我创造了一台自动售货机,工作正常。一旦交易完成,我想从项目数量中减去1。我在我的代码中提供了意见以供理解。忽略pred巧克力中的一些评论。不知怎的,我试图减去,但它不会。我不知道这似乎是什么问题。任何帮助表示赞赏。
sig button {
qty:Int} // buttons on vending machine for selecting chocolates
//sig coin{}
sig choco{
value:Int, // Each chocolate has some cost as an attribute aka value.
choice :one button // Selecting option
}
fact {
// all c:choco | all c1:choco -c | c1.choice != c.choice
}
sig machine{
cust : one customer, // Customer entity
a,b,c,d,nullb ,ip: one button, // buttons on vending machine ,ip is the input selected by user
//oners,twors,fivers ,tenrs,null1: set coin,
ipp,opc2 : one Coin, // ipp = input rs , opc = balance rs
customeripb: cust one -> one ip, // customer presses a button
customeripc: cust one -> one ipp, // customer enters coins
customeropc: opc2 one -> one cust, //customer receives balance of coins
op: one choco , // output of chocolate from machine
customerop: op one -> one cust, // customer receives a chocolate
cadbury, kitkat, eclairs , gum,null: lone choco // types of chocolate
}
{
//#(fivers+tenrs+null+twors+oners) = 5
#(a+b+c+d) = 4 // no of buttons of a b c and d are 4 on machine
# (cadbury+kitkat+ eclairs +gum) =4 // no of options to choose = 4
cadbury=choice.a // cadbury corresponds to button a
cadbury.value= 10 // cadbury costs 10rs
kitkat=choice.b // kitkat corresponds to button b
kitkat.value=5 // kitkat costs 5rs
null.value=0 // null costs 0 rs
null=choice.nullb
// as such null doesnt exist it is just to specify no i/p no o/p and nulb is an imaginary button
eclairs=choice.c // eclairs corresponds to button c
eclairs.value=1 // eclairs costs 1 rs
gum=choice.d // gum corresponds to button d
gum.value=2 // gum costs 1 rs
a.qty>=10 and a.qty<=40
b.qty>=11 and b.qty<=40
c.qty>=12 and c.qty<=40
d.qty>=13 and d.qty<=40
nullb.qty=0
//ip=nullb //input button selection is never nullb(which is imaginary button)

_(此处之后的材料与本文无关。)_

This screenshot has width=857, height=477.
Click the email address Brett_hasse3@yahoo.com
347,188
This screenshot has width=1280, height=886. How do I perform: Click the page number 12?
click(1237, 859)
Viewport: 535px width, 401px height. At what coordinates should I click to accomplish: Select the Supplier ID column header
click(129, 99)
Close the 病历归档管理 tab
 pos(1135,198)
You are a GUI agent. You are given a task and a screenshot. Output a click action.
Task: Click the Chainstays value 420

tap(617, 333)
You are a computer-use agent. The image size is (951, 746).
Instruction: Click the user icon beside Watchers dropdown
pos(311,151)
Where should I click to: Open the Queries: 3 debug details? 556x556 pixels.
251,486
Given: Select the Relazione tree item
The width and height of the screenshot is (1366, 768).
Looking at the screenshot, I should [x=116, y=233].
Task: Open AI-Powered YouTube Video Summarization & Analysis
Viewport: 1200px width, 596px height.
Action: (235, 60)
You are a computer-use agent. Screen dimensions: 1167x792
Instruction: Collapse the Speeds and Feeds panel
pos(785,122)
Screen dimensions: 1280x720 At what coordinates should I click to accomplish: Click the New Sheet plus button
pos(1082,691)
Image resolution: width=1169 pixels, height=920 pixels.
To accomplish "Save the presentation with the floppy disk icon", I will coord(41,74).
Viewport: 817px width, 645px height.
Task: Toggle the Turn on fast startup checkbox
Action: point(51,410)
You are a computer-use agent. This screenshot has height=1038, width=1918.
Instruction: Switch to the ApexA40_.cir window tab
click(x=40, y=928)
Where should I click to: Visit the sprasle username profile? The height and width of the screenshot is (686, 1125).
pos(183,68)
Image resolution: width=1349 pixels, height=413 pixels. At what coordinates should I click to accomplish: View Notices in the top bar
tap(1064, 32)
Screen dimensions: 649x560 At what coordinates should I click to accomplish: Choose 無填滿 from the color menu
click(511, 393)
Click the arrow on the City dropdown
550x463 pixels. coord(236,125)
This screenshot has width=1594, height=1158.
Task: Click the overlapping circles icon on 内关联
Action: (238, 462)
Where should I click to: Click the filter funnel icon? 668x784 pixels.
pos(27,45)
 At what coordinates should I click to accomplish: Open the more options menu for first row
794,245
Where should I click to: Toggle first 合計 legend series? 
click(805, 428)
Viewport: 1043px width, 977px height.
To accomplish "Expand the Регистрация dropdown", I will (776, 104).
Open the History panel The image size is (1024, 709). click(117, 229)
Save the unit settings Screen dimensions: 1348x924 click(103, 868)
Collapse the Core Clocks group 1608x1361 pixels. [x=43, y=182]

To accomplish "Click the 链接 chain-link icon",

ipp.value!=0 // input of coins is never = 0rs
/* all m:machine|all o:opc2
|all opp: op| all i:ip|all ii:ipp| all c:m.cust
|c -> i in m.customeripb and c->ii in m.customeripc and o->c in m.customerop and opp->c in m.customerop
*/
//button=!=none
}
sig customer //user of machine
{
}
abstract sig Coin { //each coin has a valueof rs
value: Int
}
sig Nullrs extends Coin {} { value = 0 } // void rs
sig Oners extends Coin {} { value = 1 } // one rs
sig Twors extends Coin {} { value = 2 } // twors
sig Fivers extends Coin {}{ value = 5 } // five rs
sig Tenrs extends Coin {} { value = 10 } // ten rs
sig Threers extends Coin {} { value = 3 } // this is only used in o/p to specify 3rs will come out
sig Fourrs extends Coin {} { value = 4 }// this is only used in o/p to specify 4rs will come out
sig Sixrs extends Coin {} { value = 6 }// this is only used in o/p to specify 6rs will come out
sig Sevenrs extends Coin {}{ value = 7 }// this is only used in o/p to specify 7rs will come out
sig Eightrs extends Coin {} { value = 8 } // this is only used in o/p to specify 8rs will come out
sig Niners extends Coin {} { value = 9} //// this is only used in o/p to specify 9rs will come out
pred show{} // show
pred chocolate [before,after:machine ] // machine has two states one before o/p and one after
{
before.cadbury=after.cadbury
before.kitkat=after.kitkat
before.eclairs=after.eclairs
before.gum=after.gum
//all chocolates will not change and are fixed
before.ipp.value=after.ipp.value
// input value of rs remains same i.e i/p is inside machine once inputed so it cant change
before.opc2.value=0 // before state o/p value of balance coins =0
before.op=before.null // beforestate o/p = no chocolate
before.ip!=before.nullb // input button pressed never equals nullb
after.ip!=after.nullb // input button pressed never equals nullb
//before.ip=after.ip // input button pressed remains same
after.op=after.kitkat or after.op=after.eclairs
before.null=after.null // imaginary null chocolate remains in same state
before.opc2!=none and after.opc2 !=none
// balance of coins is never empty in case of empty I have defined nullrs
(after.op.value=before.ipp.value=>after.opc2.value=0)
//
(after.op=after.null=>after.opc2.value=before.ipp.value)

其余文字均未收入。